#### What this task involves
In the records that follow, skip the pictures and print everything else exactly.
##### Extracted material
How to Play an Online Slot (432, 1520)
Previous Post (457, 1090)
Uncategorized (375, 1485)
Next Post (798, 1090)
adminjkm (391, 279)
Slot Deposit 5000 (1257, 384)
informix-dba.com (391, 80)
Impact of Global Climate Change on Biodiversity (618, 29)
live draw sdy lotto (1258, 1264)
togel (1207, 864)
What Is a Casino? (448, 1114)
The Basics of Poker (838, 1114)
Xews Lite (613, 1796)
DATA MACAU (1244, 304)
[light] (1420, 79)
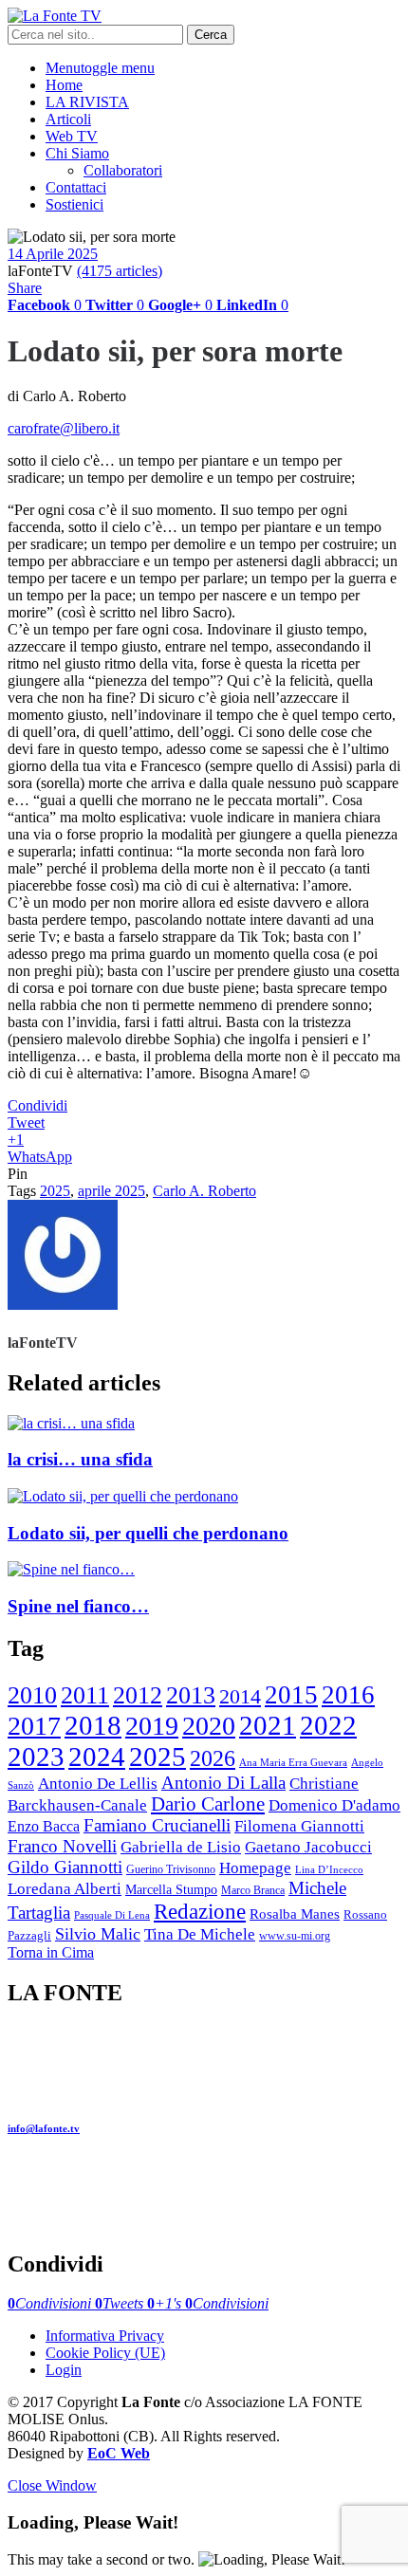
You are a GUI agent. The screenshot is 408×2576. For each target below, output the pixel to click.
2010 (32, 1695)
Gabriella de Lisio (181, 1847)
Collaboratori (122, 170)
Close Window (52, 2485)
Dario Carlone (208, 1804)
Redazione (200, 1911)
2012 (137, 1695)
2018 (93, 1725)
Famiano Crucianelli (157, 1825)
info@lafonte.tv (44, 2128)
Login (64, 2370)
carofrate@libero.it (64, 428)
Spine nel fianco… (78, 1606)
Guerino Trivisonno (170, 1870)
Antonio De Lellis (98, 1784)
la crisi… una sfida (80, 1459)
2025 (55, 1191)
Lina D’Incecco (329, 1870)
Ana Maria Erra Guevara (293, 1762)
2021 (267, 1725)
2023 (36, 1756)
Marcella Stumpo (171, 1890)
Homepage (255, 1868)
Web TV (72, 136)
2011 (85, 1695)
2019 (151, 1725)
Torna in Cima (51, 1952)
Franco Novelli (62, 1846)
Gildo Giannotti (65, 1867)
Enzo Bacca (44, 1826)
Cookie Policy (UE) (105, 2353)
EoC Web (118, 2453)
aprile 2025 (111, 1191)
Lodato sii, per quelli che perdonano (148, 1533)
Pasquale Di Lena (112, 1915)
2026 (212, 1758)
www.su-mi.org (294, 1935)
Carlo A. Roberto (204, 1191)
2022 (328, 1725)
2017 (34, 1725)
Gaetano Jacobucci (308, 1847)
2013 (190, 1695)
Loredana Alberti (64, 1889)
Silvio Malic (97, 1933)
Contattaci (76, 187)
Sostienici (74, 204)
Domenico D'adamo (334, 1805)
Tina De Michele (199, 1934)
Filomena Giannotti (299, 1826)
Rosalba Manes (295, 1914)
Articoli (68, 119)
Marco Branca (253, 1891)
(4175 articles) (119, 271)
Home (64, 85)
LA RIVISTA (87, 102)
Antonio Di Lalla (223, 1783)
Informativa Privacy (105, 2336)
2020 (208, 1725)
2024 (96, 1756)
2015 (291, 1695)
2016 (348, 1695)
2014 (240, 1696)
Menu (100, 68)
##########
#### Written solution
How to Play an Online Slot (432, 1520)
Previous Post (457, 1090)
Uncategorized (375, 1485)
Next Post (798, 1090)
adminjkm (391, 279)
Slot Deposit 5000 (1257, 384)
informix-dba.com (391, 80)
Impact of Global Climate Change on Biodiversity (618, 29)
live draw sdy lotto (1258, 1264)
togel (1207, 864)
What Is a Casino? (448, 1114)
The Basics of Poker (838, 1114)
Xews Lite (613, 1796)
DATA MACAU (1244, 304)
[light] (1420, 79)
You are a GUI agent. The screenshot is 408×2576. For each target below, output the pixel to click.
2010 (32, 1695)
Gabriella de Lisio (181, 1847)
Collaboratori (122, 170)
Close Window (52, 2485)
Dario Carlone (208, 1804)
Redazione (200, 1911)
2012 (137, 1695)
2018 (93, 1725)
Famiano Crucianelli (157, 1825)
info@lafonte.tv (44, 2128)
Login (64, 2370)
carofrate@libero.it (64, 428)
Spine nel fianco… (78, 1606)
Guerino Trivisonno (170, 1870)
Antonio De Lellis (98, 1784)
la crisi… una sfida (80, 1459)
2025 (55, 1191)
Lina D’Incecco (329, 1870)
Ana Maria Erra Guevara (293, 1762)
2021 (267, 1725)
2023 (36, 1756)
Marcella Stumpo (171, 1890)
Homepage (255, 1868)
Web TV (72, 136)
2011 (85, 1695)
2019 (151, 1725)
Torna in Cima (51, 1952)
Franco Novelli (62, 1846)
Gildo Giannotti (65, 1867)
Enzo Bacca (44, 1826)
Cookie Policy (UE) (105, 2353)
EoC Web (118, 2453)
aprile 2025 (111, 1191)
Lodato sii, per quelli che perdonano (148, 1533)
Pasquale Di Lena (112, 1915)
2026 (212, 1758)
www.su-mi.org (294, 1935)
Carlo A. Roberto (204, 1191)
2022 (328, 1725)
2017 (34, 1725)
Gaetano Jacobucci (308, 1847)
2013 (190, 1695)
Loredana Alberti (64, 1889)
Silvio Malic (97, 1933)
Contattaci (76, 187)
Sostienici (74, 204)
Domenico D'adamo (334, 1805)
Tina De Michele (199, 1934)
Filomena Giannotti (299, 1826)
Rosalba Manes (295, 1914)
Articoli (68, 119)
Marco Branca (253, 1891)
(4175 articles) (119, 271)
Home (64, 85)
LA RIVISTA (87, 102)
Antonio Di Lalla (223, 1783)
Informativa Privacy (105, 2336)
2020 (208, 1725)
2024 (96, 1756)
2015 (291, 1695)
2016 (348, 1695)
2014 (240, 1696)
Menu (100, 68)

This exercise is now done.